- [WHAT THE TASK ASKS]:
Can you reproduce the data word for word, starting at its first line and ending at the line containing "point(519,1409)", with both of those lines included?

- [RECORD LIST]:
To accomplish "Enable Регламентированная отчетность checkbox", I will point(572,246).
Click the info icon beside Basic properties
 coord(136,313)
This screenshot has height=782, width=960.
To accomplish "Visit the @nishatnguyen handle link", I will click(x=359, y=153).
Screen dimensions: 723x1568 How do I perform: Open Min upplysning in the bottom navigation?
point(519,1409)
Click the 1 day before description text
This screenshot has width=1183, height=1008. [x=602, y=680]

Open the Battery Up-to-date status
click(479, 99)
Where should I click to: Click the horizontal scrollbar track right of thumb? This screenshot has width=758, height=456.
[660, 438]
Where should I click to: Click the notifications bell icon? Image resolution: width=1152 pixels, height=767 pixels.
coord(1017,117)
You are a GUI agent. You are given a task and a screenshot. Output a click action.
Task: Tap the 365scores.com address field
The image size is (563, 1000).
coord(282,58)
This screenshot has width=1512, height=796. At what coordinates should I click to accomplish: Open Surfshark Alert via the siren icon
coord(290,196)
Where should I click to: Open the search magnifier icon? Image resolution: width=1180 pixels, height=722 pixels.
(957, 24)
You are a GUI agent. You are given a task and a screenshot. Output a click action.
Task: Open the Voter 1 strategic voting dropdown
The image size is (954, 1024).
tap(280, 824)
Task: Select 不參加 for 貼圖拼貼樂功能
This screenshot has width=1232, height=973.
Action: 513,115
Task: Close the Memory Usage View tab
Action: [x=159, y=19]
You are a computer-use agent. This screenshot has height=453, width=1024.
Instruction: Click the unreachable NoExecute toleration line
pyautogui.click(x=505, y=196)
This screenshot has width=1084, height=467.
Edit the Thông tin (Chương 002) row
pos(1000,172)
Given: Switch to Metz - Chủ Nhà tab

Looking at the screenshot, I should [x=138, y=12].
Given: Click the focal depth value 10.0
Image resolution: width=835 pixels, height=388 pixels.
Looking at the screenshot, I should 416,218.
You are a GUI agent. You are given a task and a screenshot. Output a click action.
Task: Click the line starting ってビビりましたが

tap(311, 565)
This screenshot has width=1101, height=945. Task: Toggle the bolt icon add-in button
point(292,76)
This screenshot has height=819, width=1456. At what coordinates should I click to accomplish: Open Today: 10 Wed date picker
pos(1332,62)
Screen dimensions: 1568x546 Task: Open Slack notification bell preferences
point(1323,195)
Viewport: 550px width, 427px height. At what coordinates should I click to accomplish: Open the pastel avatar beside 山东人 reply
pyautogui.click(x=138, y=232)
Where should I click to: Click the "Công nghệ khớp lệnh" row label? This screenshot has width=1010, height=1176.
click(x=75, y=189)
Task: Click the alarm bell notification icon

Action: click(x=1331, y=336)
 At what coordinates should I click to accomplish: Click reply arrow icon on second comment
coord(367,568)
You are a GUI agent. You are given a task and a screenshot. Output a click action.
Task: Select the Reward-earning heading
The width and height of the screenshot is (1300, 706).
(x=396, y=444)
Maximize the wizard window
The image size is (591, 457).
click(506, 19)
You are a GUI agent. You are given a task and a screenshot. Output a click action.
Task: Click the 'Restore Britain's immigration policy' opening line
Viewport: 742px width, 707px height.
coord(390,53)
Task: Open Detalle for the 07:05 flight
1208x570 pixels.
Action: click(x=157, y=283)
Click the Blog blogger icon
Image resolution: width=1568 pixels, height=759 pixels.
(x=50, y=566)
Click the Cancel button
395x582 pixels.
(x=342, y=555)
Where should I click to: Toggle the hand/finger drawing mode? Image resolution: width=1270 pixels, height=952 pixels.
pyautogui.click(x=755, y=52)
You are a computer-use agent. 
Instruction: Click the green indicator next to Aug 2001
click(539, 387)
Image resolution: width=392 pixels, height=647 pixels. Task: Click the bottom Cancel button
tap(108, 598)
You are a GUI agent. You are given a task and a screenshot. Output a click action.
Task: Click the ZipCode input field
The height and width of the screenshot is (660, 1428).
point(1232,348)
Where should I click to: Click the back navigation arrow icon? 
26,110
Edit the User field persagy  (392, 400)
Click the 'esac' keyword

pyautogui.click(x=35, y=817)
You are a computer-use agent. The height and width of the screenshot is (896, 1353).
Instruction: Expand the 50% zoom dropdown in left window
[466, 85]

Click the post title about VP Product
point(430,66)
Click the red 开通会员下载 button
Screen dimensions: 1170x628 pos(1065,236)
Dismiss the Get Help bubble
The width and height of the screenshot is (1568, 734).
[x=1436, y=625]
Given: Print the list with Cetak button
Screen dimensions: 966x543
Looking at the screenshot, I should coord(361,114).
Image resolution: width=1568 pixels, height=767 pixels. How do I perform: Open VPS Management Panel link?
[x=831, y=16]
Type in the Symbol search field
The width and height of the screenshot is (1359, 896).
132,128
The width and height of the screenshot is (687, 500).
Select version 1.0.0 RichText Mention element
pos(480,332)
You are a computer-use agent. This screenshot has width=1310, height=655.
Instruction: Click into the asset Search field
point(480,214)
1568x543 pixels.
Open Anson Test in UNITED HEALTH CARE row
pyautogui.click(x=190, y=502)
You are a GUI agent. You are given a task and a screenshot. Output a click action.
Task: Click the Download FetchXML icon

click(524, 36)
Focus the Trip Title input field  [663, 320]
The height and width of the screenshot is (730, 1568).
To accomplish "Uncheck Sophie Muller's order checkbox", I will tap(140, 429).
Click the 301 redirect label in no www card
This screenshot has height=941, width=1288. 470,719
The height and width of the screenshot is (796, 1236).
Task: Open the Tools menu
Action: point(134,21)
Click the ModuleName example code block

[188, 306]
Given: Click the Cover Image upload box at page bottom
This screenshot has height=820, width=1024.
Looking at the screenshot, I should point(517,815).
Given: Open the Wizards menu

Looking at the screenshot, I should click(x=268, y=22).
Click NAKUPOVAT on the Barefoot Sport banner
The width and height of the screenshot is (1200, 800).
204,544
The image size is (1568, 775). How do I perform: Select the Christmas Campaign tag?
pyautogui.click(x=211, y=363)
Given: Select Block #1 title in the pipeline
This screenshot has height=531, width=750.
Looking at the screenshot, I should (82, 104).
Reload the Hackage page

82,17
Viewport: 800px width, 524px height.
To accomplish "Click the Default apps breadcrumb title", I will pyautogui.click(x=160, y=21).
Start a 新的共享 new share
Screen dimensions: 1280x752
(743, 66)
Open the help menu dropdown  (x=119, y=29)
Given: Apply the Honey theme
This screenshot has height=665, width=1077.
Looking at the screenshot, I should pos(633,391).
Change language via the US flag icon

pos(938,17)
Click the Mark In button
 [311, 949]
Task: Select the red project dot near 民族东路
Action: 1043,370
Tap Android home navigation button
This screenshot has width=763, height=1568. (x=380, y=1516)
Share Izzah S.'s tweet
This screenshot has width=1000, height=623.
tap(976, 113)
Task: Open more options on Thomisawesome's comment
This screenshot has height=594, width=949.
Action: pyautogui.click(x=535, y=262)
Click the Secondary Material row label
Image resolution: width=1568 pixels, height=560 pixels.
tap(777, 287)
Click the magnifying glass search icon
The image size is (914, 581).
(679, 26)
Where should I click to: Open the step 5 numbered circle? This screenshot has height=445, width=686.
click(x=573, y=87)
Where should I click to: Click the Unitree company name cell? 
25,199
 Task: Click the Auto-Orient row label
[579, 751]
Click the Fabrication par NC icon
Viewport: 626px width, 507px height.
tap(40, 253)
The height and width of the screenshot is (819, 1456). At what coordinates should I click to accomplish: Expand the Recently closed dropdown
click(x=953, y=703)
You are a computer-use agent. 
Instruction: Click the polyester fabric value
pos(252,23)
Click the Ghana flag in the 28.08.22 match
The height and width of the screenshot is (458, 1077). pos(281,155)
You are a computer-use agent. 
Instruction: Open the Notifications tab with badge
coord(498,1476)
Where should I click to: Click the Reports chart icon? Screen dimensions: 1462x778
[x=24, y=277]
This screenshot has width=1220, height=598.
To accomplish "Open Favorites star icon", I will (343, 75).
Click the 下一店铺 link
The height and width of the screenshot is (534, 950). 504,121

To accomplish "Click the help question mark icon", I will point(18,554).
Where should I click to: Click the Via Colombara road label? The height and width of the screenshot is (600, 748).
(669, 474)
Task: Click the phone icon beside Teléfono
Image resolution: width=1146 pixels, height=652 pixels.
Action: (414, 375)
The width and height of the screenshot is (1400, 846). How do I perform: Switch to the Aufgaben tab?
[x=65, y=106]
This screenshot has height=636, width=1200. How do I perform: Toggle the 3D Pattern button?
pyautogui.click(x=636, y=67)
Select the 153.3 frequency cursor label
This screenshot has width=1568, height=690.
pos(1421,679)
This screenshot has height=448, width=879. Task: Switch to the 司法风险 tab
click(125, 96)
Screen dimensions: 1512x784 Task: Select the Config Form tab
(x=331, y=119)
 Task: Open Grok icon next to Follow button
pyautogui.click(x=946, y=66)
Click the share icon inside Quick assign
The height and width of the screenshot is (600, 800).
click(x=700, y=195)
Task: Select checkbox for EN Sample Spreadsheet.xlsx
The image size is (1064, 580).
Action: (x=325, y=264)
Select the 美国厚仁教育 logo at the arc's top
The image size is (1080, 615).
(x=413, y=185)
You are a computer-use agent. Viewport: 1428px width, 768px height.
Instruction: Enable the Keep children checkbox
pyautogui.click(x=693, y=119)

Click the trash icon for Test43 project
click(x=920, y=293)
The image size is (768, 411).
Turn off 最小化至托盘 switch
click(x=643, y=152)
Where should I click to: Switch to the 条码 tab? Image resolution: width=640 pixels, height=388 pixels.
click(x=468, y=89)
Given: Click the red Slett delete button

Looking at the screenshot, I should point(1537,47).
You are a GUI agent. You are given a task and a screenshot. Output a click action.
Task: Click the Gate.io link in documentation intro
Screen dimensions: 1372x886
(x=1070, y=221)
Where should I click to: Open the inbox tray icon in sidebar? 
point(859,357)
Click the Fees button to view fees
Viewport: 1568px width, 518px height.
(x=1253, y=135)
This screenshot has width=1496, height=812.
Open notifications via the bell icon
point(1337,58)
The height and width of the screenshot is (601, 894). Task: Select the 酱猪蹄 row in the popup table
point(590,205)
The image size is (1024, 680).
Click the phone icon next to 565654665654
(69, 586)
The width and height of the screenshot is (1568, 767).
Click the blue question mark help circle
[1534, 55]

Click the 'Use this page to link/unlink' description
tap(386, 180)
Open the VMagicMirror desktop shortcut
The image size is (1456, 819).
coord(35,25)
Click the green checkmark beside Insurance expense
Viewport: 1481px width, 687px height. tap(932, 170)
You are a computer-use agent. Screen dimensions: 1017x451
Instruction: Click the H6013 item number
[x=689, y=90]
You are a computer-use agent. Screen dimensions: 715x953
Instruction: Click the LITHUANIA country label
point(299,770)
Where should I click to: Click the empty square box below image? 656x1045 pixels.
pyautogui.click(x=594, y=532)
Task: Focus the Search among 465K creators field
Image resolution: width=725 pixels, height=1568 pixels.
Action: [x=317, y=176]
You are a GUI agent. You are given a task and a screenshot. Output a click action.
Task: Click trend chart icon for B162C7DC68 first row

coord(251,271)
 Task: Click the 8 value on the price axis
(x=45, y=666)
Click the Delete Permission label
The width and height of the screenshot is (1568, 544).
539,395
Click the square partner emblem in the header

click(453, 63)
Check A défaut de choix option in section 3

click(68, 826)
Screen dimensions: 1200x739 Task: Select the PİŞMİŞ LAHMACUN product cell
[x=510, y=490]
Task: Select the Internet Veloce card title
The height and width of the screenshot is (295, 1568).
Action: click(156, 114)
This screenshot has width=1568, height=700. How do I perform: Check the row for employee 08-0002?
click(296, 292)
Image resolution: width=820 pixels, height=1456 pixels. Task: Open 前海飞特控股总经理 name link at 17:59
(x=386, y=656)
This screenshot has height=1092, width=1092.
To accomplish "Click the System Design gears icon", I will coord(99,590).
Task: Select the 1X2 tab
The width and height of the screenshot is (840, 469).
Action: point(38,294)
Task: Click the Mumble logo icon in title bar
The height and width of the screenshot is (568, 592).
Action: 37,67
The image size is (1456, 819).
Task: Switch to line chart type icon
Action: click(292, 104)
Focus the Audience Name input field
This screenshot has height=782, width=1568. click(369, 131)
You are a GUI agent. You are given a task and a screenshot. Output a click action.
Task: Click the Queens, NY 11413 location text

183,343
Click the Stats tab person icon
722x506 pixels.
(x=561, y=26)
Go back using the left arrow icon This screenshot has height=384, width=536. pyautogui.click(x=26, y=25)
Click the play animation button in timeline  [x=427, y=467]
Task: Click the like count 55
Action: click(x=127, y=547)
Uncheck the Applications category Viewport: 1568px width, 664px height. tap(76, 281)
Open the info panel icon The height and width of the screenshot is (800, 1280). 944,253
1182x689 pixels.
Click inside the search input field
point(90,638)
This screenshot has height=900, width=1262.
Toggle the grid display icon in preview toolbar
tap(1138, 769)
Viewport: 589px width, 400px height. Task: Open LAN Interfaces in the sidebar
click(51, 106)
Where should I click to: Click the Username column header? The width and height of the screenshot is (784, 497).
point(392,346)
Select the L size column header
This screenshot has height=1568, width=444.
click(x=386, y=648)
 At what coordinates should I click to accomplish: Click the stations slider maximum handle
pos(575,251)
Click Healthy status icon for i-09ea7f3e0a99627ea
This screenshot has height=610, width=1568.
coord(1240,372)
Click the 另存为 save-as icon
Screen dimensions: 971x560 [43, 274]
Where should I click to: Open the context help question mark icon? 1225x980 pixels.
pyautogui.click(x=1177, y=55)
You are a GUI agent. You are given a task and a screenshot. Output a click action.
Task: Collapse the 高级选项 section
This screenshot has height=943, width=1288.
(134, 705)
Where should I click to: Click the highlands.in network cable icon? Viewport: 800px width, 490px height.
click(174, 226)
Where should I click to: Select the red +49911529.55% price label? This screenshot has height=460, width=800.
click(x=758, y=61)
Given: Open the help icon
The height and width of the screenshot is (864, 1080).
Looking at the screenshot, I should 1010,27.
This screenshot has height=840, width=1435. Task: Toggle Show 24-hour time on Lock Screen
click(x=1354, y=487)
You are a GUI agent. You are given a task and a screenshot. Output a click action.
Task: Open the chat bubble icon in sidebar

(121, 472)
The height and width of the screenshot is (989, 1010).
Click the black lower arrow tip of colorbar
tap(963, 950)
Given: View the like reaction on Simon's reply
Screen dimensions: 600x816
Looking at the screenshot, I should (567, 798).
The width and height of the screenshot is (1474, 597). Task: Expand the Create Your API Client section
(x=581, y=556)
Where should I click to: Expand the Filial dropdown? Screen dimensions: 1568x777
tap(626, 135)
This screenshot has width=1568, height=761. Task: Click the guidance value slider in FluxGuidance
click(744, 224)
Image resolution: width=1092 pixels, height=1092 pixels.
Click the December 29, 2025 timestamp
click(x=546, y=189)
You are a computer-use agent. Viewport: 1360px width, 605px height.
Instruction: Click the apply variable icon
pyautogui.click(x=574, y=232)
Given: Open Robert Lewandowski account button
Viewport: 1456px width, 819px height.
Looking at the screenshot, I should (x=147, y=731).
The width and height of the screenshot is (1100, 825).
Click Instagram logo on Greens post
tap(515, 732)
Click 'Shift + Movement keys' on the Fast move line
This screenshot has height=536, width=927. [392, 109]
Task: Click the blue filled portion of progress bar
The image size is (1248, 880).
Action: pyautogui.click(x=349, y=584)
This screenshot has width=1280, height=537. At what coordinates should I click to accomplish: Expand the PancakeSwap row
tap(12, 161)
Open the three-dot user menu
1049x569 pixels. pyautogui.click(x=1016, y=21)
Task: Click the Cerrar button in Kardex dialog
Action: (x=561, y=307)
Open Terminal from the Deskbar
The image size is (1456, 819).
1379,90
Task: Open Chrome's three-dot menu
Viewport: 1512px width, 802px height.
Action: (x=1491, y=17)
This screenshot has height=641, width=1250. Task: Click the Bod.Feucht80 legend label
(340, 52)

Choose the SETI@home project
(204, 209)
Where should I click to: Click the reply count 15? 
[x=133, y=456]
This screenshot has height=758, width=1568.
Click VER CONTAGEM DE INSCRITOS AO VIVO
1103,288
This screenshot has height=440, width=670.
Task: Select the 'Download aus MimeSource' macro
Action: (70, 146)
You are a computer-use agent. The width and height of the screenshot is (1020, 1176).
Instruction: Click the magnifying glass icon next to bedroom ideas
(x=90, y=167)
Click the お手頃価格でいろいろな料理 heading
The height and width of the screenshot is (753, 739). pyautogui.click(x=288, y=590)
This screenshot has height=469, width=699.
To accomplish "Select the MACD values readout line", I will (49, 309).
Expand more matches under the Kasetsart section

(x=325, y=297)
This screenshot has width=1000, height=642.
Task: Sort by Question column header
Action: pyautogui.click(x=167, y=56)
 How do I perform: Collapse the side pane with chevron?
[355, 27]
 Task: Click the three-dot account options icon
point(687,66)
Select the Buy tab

- [RESPONSE FOR THIS EXERCISE]:
To accomplish "Enable Регламентированная отчетность checkbox", I will point(572,246).
Click the info icon beside Basic properties
 coord(136,313)
This screenshot has height=782, width=960.
To accomplish "Visit the @nishatnguyen handle link", I will click(x=359, y=153).
Screen dimensions: 723x1568 How do I perform: Open Min upplysning in the bottom navigation?
point(519,1409)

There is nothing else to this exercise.